Other Observations and thoughts
- We do have prototype support for WPGraphQL for Gutenberg. It uses the blocks parser to transform the content.
- Gutenberg opens up the possibility for front end editing in the customizer since it's also essentially a sidebar and main content area like Gutenberg.
- We had an idea we played with in shortcake for a little bit which was contextual rendering of the short code so, for instance, to say it's a YouTube embed that's being rendered under the RSS view. Maybe you don't want us in the iFrame. You want the YouTube API and get an image instead to replace it. I feel there's a lot of adaptive content ideas you could play with around that.
- For us, posts end up being three different pieces of content. So if they need to fix a typo in one, it's three spots currently. With something like that, if you had context for a block, it would be the same source of truth. If they change here, the context is just a visual thing.
- I don't know if this is being thought about but right now you go to get a new post and you basically, have a blank screen, a blank canvas. And if you have task workers you want to, give them a bunch of different things to fill out. I don't know if that's part of the vision to be able to create those task worker forms as well.
- And another is kind of adaptive posts where you start entering things in and depending on what you select, I'll use the term "Post type" here. But I don't mean specific post type. You select certain fields and get different subfields that you would be able to fill in.
- There were two ideas that came from a workshop yesterday. I wanted to share these with you. One of them was, building in the blocks themselves rules and best practices. So, you know, that could include things like a link catcher sort of validation process. Another one was to integrate context into distribution. This block will work better at this time. Or in these conditions.

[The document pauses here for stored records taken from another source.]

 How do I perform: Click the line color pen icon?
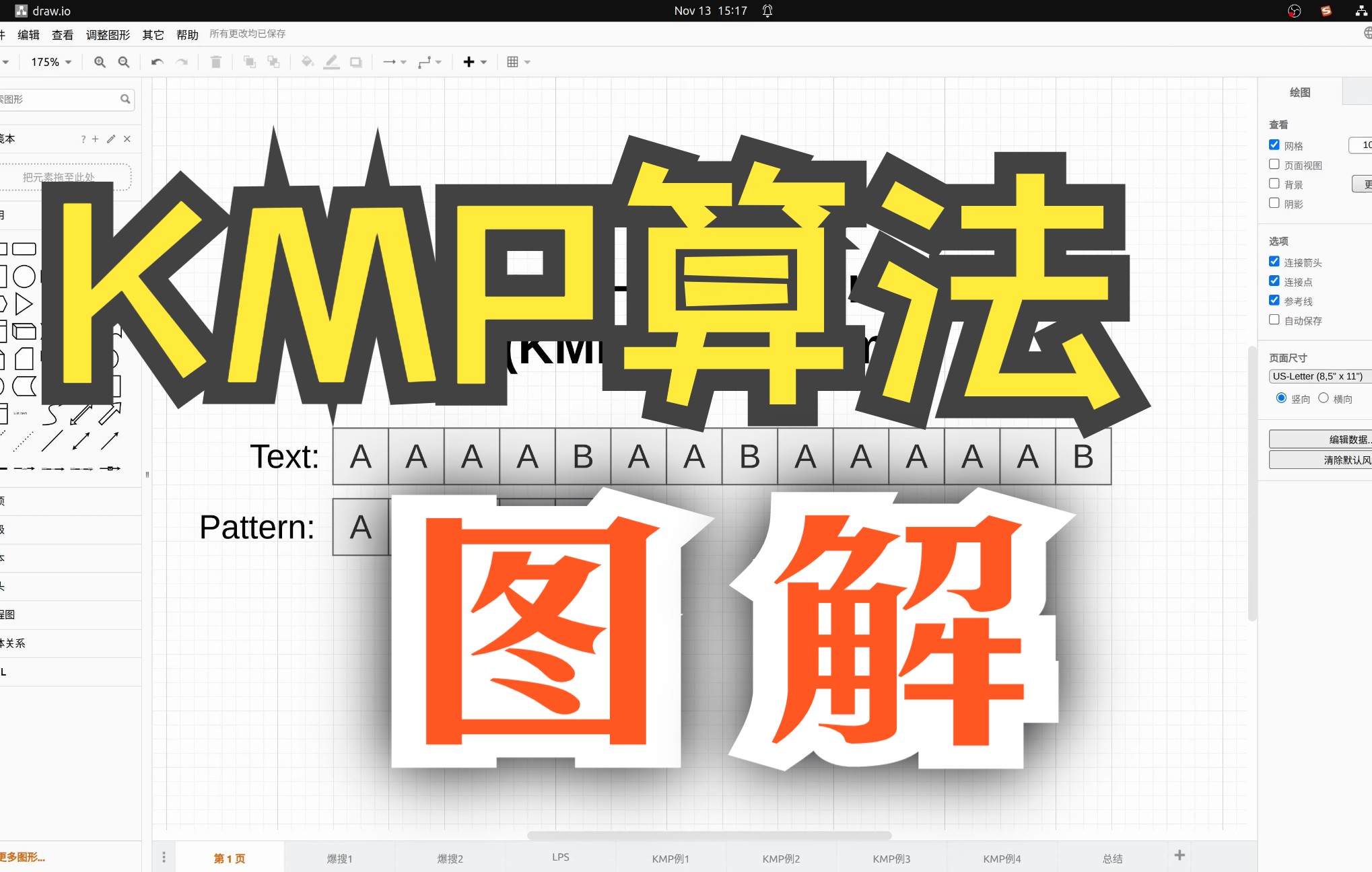click(x=331, y=62)
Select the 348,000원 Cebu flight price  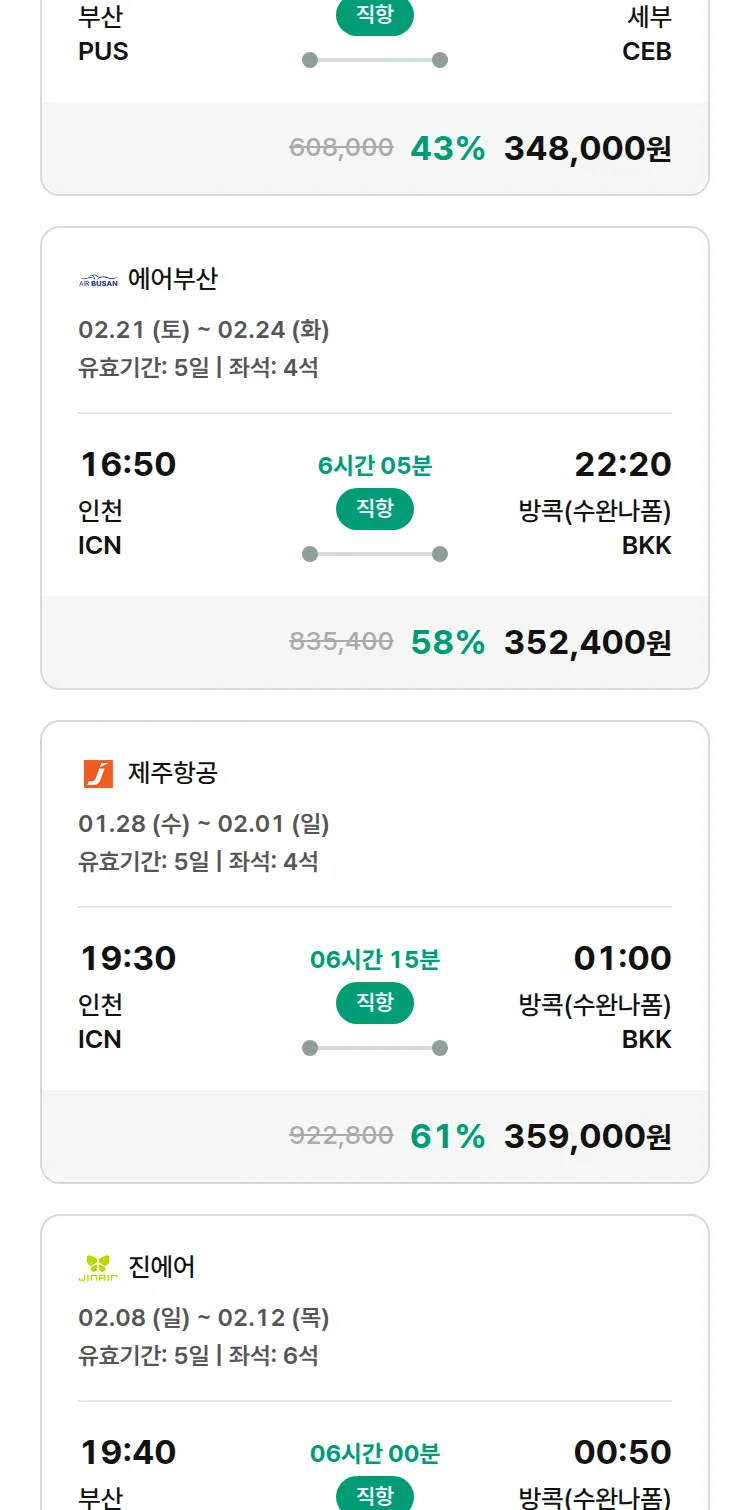587,148
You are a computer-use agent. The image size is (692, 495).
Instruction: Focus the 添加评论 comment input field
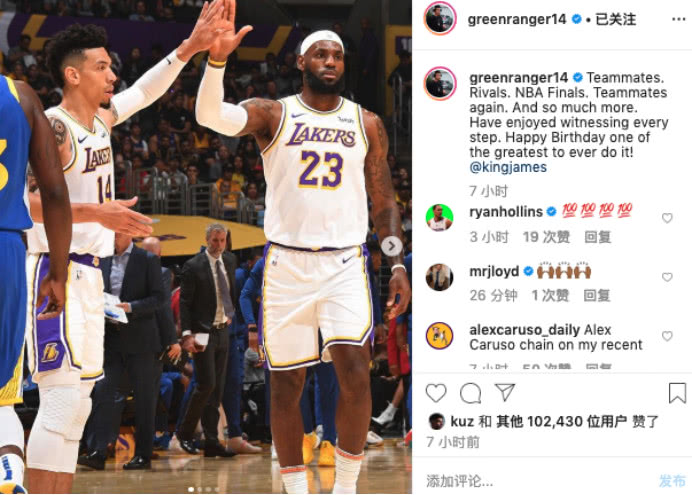tap(538, 481)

- I think a lot of what we're talking about with the blocks with, deciding AMP versus mobile, what it all kind of boils down to is setting specific custom meta for the blocks individually and then saving them as a whole. That would allow you to do your different views because you would be filtering out based on just, I want to see just the AMP version of this. So anything that is either not flagged general or AMP, I'll just not put in. But I have no idea how that would work elegantly in the comments. The current system.
Closing Thoughts
After the session, a few of us chatted further. One of the ideas discussed was a "Block Council", essentially a group to collaborate on blocks so that there aren't 15 different Facebook blocks floating around (i.e., issues we all see with widgets and plugins). Overall, there is a lot of anxiety around the unknowns of Gutenberg, but most of the people are excited for what Gutenberg offers. There is a lot of work remaining, but the more people that can be involved, the more likely Gutenberg is to be successful.
This post would not have been possible without the transcription by Amanda Lundberg from White Coat Captioning who live captioned the session. Most words are direct from the speaker's mouth. Some have been lightly edited for easier reading.